## Brano
----
L'ultimo donatore è un giovane avvocato padovano papà di due figli che è risultato compatibile con il suo ricevente dopo i tre step preliminari. La donazione è andata a favore di un paziente italiano.

Era da pochi anni entrato nel registro dei donatori e lo aveva fatto per aiutare una carissima amica, che purtroppo non ce l'ha fatta e quando è stato chiamato a fare questo gesto importante che ha subito pensato a lei e accettato di cuore.

Ecco perché questa donazione è ancora più importante per l'avvocato donatore che racconta come “sia stato un modo anche per ricordare la sua amica che sicuramente è felice di questo gesto compiuto”.

“Per me – spiega l'avvocato - è stato un gesto importante quanto semplice. Non sono mai stato male, non ho avuto fastidi, certo dopo 4 ore e mezzo attaccato alle macchina ero un po' stanco, ma sono andato a casa e mi sono fatto un bel piatto di pasta e mi sono subito ripreso.”

La sua è stata una donazione di CSE per aferesi . E’ possibile, infatti, effettuare diversi tipi di donazione: oltre a quelle tradizionale da creste illiache, si puo' effettuare una donazione mirata , cioè solo di alcuni componenti del sangue e, tra queste, le cellule staminali emopoietiche.

Nell'aferesi (termine greco che significa l'atto del "portar via"), attraverso l'uso di separatori cellulari, si ottiene dal sangue del donatore soltanto la componente ematica di cui si ha necessità, restituendogli contemporaneamente i restanti elementi.

“E' stata un'esperienza bellissima- termina il donatore – che consiglio a tutti. E' stato un modo per venire a contatto in un unico momento con la vita, la morte e l'amore.”
----
## Dati in ingresso
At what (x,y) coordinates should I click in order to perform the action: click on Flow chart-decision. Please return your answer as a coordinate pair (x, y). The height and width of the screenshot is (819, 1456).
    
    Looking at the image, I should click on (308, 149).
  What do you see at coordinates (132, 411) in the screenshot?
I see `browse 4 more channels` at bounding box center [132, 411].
----
## Compiti da svolgere
a - Ricopia dal brano sul donatore padovano il passo che comincia con "L'ultimo donatore è" e termina con "un paziente italiano.".
b - Traduci in inglese questa frase del brano: "E' stato un modo per venire a contatto in un unico momento con la vita, la morte e l'amore."
c - Rispondi in breve a queste domande sul brano:
(i) Per aiutare chi il donatore era entrato nel registro dei donatori?
(ii) Per quanto tempo è rimasto attaccato alla macchina?
(iii) Che cosa significa il termine greco "aferesi"?
Per rispondere basatevi unicamente sul brano.

## Risposte scritte
a -
L'ultimo donatore è un giovane avvocato padovano papà di due figli che è risultato compatibile con il suo ricevente dopo i tre step preliminari. La donazione è andata a favore di un paziente italiano.

b - It was a way to come into contact, in a single moment, with life, death and love.

c -
(i) Per aiutare una carissima amica.
(ii) Per 4 ore e mezzo.
(iii) Significa l'atto del "portar via".